**Supplied text:**
All of a sudden, it’s executive pay time. Here is The Purposeful Company, the product of a steering group of seven grandees, a task force of nine more, plus a dozen contributors, together demonstrating that those getting today’s executive pay have nothing useful to say on the subject, as Neil Austin forcefully pointed out on the FT’s letters page last week.
This followed an earlier suggestion that incoming CEOs should receive only a cash salary, with an obligation to buy shares with part of it, to hold for several years. It’s a fine idea which would make really bad law.
These proposals were merely the prelude to the government’s green paper on the subject. If this document reflects government thinking, there’s not much of it. Employee representation on boards has been dropped, perhaps after Volkswagen’s disastrous governance showed how it works in practice. Calculating the multiple of the average employee’s salary earned by the CEO would produce a mixture of entertaining headlines and perverse results. We already have shareholder votes on pay.

**Given records:**

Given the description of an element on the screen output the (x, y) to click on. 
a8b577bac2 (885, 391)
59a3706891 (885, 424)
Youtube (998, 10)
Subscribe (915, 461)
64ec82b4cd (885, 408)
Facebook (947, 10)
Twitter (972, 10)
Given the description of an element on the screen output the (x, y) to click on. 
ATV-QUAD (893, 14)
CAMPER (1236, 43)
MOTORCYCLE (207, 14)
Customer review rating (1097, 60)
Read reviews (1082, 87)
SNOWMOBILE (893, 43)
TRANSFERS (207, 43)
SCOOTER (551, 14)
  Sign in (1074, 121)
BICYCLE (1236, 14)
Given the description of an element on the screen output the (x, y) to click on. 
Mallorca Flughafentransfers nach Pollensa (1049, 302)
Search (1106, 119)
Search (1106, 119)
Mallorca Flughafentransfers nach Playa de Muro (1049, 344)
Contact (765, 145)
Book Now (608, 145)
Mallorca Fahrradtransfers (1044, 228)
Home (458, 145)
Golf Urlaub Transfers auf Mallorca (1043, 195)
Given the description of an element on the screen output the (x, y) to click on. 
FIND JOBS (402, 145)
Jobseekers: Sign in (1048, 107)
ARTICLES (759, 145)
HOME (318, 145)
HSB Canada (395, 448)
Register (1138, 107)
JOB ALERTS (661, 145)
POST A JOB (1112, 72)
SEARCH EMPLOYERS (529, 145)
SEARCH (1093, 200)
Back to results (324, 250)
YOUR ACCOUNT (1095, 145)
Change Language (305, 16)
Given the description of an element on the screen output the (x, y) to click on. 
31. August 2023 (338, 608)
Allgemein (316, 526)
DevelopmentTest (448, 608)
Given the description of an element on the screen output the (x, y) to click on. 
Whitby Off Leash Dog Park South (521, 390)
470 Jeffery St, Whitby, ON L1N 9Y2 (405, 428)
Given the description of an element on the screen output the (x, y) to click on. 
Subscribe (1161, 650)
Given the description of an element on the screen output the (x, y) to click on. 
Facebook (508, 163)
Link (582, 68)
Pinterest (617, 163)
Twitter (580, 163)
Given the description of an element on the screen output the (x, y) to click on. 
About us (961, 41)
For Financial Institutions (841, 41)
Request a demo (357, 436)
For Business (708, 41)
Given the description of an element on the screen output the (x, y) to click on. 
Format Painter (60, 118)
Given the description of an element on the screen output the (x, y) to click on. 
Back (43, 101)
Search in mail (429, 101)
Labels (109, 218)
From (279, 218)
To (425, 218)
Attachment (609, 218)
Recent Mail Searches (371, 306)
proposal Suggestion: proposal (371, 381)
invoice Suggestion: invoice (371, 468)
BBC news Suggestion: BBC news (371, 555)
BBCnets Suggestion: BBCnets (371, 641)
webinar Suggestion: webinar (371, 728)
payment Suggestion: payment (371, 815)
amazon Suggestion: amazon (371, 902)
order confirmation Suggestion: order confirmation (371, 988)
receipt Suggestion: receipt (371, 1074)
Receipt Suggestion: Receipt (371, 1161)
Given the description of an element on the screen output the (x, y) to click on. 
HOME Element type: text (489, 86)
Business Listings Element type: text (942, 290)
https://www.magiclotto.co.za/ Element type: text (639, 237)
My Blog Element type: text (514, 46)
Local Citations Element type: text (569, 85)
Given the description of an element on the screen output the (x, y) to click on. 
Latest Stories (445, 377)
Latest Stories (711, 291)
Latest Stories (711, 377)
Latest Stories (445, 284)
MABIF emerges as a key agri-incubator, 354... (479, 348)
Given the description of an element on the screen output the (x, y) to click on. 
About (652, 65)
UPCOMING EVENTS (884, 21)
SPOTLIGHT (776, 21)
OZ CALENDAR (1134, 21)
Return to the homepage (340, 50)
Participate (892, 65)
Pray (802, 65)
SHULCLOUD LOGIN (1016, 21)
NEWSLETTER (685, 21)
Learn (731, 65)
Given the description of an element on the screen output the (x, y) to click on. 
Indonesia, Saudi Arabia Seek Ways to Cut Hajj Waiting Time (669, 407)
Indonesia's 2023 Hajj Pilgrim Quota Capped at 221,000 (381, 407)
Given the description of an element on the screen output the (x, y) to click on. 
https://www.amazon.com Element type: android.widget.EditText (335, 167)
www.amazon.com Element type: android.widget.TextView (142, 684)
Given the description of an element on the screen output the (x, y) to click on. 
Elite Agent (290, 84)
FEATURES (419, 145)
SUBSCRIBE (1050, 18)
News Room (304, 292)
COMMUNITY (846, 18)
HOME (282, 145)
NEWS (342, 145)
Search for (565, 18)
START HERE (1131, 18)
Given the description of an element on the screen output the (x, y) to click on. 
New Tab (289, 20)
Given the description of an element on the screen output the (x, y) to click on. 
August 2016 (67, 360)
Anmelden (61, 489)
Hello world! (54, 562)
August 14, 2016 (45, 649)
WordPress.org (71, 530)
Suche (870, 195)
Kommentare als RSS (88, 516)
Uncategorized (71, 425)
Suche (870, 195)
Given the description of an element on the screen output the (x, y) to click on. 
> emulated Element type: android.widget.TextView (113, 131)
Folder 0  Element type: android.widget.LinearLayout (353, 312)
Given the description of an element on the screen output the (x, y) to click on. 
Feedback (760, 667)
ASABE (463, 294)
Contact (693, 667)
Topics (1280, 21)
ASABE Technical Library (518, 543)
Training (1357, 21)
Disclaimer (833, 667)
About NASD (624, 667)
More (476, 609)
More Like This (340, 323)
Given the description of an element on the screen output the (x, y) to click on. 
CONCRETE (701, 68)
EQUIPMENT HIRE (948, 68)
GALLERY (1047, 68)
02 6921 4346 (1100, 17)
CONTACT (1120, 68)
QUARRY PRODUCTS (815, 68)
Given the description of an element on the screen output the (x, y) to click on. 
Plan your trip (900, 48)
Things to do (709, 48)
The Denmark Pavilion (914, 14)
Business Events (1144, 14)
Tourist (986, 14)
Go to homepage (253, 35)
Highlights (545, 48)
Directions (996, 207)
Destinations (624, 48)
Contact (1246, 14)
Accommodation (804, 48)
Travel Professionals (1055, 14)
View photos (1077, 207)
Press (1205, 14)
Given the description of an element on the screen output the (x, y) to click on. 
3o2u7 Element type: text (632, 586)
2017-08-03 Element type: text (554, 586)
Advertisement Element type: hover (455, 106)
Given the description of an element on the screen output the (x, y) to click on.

**Tasks to complete:**
**A.** Decide whether each statement below agrees with the executive pay text. For each, answer yes or no and quote the words of the text that decide it.
(i) The steering group behind The Purposeful Company had seven members.
(ii) The government's green paper keeps employee representation on boards.
(iii) Shareholders already have votes on pay.
**B.** According to the executive pay text, where did Neil Austin make his point?
**C.** Reproduce the part of the executive pay text starting at "These proposals were" and ending at "votes on pay.".

**Answers to this exercise:**
**A.**
(i) Yes: "a steering group of seven grandees"
(ii) No: "Employee representation on boards has been dropped"
(iii) Yes: "We already have shareholder votes on pay."

**B.** On the FT's letters page, last week.

**C.**
These proposals were merely the prelude to the government’s green paper on the subject. If this document reflects government thinking, there’s not much of it. Employee representation on boards has been dropped, perhaps after Volkswagen’s disastrous governance showed how it works in practice. Calculating the multiple of the average employee’s salary earned by the CEO would produce a mixture of entertaining headlines and perverse results. We already have shareholder votes on pay.